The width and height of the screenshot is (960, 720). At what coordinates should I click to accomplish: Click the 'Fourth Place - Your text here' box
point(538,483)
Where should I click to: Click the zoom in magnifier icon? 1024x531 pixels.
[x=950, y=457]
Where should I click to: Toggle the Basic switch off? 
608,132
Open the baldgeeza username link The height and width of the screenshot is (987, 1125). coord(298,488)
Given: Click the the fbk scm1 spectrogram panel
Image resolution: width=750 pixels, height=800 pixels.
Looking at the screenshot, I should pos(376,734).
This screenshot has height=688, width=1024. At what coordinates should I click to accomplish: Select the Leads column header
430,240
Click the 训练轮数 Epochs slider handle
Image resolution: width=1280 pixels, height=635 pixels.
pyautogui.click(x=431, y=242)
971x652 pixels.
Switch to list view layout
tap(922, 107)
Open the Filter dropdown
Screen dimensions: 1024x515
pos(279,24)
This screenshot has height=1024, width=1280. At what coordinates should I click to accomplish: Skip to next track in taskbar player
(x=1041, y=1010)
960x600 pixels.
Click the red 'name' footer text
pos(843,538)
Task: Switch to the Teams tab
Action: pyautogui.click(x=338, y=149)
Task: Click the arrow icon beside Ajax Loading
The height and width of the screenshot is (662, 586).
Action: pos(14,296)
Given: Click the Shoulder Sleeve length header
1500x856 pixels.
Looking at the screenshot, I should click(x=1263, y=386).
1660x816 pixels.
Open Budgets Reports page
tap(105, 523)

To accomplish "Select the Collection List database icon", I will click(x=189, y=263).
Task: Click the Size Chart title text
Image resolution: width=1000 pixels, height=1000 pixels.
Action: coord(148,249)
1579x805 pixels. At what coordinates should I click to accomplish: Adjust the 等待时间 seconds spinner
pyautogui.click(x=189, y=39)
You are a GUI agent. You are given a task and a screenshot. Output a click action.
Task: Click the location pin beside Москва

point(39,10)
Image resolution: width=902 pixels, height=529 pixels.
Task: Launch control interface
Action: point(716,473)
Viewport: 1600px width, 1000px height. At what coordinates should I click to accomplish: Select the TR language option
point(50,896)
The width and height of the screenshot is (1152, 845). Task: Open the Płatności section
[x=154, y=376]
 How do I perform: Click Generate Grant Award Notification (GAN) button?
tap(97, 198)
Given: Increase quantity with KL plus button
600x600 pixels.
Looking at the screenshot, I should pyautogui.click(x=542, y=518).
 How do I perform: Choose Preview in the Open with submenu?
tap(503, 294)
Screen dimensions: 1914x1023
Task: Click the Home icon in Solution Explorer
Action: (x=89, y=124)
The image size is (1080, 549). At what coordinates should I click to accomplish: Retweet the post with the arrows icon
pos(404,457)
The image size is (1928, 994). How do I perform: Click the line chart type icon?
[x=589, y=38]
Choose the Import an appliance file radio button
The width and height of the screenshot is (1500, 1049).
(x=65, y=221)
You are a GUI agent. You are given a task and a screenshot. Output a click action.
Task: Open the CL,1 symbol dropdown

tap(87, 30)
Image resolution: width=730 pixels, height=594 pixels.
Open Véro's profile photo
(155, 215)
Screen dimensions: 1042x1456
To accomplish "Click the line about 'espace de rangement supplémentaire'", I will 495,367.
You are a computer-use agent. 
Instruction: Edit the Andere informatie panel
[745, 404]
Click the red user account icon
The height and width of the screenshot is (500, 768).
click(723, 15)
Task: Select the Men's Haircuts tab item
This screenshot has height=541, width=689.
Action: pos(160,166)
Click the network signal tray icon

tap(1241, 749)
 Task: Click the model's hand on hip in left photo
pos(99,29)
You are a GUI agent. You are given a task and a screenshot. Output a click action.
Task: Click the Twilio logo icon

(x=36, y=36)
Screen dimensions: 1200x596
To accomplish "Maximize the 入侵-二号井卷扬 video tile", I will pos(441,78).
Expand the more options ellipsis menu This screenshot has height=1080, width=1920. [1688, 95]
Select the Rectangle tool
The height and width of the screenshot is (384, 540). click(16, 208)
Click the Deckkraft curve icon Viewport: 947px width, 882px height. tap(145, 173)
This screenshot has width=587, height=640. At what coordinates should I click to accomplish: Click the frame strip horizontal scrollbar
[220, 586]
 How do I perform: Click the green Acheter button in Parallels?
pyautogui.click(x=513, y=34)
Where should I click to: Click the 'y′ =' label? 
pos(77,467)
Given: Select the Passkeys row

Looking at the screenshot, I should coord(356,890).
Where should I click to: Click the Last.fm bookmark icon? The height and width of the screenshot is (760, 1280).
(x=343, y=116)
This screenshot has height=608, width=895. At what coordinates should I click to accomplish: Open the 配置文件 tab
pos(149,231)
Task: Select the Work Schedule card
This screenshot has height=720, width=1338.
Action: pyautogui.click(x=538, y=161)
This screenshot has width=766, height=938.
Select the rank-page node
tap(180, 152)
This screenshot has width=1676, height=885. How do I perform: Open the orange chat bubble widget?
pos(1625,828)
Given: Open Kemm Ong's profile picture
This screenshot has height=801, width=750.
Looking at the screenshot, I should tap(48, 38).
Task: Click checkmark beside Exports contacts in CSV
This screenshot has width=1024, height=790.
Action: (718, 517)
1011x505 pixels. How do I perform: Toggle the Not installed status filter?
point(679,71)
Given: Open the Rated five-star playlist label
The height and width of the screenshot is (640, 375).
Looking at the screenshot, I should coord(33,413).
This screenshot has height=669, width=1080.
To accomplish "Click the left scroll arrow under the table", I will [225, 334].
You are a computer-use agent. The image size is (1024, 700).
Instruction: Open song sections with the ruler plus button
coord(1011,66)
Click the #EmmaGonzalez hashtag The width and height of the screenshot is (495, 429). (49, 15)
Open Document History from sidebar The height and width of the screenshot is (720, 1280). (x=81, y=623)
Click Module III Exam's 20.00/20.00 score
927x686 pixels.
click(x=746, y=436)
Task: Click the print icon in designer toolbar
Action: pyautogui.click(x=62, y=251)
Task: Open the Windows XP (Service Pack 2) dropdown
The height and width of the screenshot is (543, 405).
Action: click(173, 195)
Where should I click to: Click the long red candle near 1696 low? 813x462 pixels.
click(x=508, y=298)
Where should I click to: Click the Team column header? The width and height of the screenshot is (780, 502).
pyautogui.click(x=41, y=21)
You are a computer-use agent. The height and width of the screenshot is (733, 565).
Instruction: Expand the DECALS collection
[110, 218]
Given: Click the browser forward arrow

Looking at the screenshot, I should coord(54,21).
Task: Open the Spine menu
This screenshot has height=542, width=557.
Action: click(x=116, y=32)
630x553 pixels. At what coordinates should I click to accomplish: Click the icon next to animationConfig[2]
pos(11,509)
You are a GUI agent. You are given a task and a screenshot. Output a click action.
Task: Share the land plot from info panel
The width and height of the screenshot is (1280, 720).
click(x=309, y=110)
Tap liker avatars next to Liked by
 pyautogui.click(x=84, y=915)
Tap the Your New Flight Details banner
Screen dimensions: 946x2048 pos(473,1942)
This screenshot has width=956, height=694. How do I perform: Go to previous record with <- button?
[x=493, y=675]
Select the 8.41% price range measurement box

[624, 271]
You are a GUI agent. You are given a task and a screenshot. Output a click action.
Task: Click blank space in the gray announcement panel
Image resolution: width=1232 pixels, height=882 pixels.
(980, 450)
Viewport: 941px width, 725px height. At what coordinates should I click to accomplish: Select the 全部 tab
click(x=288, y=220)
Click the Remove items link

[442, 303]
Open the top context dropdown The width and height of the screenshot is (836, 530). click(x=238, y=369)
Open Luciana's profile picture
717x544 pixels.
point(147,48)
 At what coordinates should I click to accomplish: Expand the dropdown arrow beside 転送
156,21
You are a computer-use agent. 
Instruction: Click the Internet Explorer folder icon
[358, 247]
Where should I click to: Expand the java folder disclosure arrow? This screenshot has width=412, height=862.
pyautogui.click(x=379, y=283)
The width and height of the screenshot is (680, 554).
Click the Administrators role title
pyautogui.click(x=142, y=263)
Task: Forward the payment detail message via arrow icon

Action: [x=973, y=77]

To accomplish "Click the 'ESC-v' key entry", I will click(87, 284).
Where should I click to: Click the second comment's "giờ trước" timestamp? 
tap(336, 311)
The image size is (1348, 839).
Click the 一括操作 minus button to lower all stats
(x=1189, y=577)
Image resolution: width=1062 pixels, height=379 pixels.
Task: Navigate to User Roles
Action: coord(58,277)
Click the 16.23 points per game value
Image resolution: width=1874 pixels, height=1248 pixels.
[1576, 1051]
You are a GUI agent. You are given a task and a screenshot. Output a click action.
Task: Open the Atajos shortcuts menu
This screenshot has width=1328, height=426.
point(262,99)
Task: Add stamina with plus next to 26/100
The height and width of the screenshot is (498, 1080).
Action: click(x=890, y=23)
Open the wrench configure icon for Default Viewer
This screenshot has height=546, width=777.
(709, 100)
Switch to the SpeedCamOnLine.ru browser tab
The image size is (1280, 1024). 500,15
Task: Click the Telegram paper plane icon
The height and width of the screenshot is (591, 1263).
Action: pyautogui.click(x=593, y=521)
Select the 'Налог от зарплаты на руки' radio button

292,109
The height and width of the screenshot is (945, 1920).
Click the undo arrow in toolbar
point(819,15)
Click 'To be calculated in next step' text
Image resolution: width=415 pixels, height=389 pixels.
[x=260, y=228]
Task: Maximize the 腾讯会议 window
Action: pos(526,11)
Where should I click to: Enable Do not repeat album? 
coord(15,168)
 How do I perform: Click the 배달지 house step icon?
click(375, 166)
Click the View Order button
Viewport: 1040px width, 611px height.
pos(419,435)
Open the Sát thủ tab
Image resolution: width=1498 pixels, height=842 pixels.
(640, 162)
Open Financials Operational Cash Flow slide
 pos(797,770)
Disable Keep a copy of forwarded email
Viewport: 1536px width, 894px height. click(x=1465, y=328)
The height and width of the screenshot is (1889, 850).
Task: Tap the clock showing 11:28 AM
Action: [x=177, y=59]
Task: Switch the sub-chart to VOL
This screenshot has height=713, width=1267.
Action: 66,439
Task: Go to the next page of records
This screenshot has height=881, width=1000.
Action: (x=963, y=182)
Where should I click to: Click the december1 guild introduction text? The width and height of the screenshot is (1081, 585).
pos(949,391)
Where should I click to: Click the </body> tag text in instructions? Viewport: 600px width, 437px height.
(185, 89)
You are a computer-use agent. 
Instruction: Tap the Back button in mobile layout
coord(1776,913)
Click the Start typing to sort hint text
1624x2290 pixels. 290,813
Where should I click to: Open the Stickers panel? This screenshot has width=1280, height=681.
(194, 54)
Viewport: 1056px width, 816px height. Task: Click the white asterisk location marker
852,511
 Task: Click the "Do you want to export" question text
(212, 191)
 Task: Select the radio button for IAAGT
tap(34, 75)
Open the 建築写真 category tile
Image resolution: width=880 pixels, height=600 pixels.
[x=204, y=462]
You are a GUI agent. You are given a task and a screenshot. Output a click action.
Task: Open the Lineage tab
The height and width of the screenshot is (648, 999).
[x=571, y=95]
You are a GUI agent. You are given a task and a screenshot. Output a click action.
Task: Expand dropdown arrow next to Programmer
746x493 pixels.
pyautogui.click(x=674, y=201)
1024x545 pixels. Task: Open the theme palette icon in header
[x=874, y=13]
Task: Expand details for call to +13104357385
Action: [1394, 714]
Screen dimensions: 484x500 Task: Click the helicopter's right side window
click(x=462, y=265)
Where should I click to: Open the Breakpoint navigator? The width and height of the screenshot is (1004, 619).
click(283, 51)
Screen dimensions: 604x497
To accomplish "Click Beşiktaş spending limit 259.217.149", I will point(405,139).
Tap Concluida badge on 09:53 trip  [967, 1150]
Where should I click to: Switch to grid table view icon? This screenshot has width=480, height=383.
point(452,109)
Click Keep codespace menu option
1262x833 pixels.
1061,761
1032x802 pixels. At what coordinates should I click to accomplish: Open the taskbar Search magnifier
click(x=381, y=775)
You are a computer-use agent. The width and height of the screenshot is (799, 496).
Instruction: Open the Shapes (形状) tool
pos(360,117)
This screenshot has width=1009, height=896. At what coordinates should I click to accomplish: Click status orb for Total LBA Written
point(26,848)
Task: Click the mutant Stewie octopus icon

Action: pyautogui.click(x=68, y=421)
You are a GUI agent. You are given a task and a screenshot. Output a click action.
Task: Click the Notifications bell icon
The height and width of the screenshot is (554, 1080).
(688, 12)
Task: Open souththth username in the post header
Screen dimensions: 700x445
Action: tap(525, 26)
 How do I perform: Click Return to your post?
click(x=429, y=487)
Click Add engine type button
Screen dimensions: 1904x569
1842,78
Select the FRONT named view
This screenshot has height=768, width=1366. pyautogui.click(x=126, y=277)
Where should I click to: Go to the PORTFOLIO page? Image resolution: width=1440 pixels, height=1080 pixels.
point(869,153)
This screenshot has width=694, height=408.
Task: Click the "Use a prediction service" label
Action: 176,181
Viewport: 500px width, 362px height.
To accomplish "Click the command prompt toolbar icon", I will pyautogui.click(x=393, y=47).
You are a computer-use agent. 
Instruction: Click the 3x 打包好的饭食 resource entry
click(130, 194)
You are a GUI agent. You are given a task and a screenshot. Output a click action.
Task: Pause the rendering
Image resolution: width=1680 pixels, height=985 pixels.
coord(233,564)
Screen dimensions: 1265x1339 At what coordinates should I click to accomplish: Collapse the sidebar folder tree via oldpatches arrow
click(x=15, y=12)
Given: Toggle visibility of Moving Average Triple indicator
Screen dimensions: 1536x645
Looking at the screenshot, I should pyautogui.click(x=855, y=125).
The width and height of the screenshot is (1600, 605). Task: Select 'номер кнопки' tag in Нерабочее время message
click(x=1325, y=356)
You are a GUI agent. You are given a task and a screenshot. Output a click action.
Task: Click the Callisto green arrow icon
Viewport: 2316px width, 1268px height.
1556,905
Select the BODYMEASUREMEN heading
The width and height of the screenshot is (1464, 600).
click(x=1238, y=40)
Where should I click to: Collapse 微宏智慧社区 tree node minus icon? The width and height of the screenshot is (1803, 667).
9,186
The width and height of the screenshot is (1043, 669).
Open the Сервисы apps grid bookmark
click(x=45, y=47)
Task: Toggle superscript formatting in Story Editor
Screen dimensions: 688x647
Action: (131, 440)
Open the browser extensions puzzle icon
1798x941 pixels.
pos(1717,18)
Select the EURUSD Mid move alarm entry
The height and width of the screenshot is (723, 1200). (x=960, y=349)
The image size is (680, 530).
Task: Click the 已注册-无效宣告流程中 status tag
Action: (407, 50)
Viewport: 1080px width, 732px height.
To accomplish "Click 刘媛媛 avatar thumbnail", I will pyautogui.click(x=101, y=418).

────────────────

#### [ASSIGNED TASK]
Considering only the material above, set down every line from the one with "The width and height of the screenshot is (1500, 1049)." to the one with "Click the red user account icon", inclusive, exactly as written.

#### [ANSWER TO THE EXERCISE]
The width and height of the screenshot is (1500, 1049).
(x=65, y=221)
You are a GUI agent. You are given a task and a screenshot. Output a click action.
Task: Open the CL,1 symbol dropdown

tap(87, 30)
Image resolution: width=730 pixels, height=594 pixels.
Open Véro's profile photo
(155, 215)
Screen dimensions: 1042x1456
To accomplish "Click the line about 'espace de rangement supplémentaire'", I will 495,367.
You are a computer-use agent. 
Instruction: Edit the Andere informatie panel
[745, 404]
Click the red user account icon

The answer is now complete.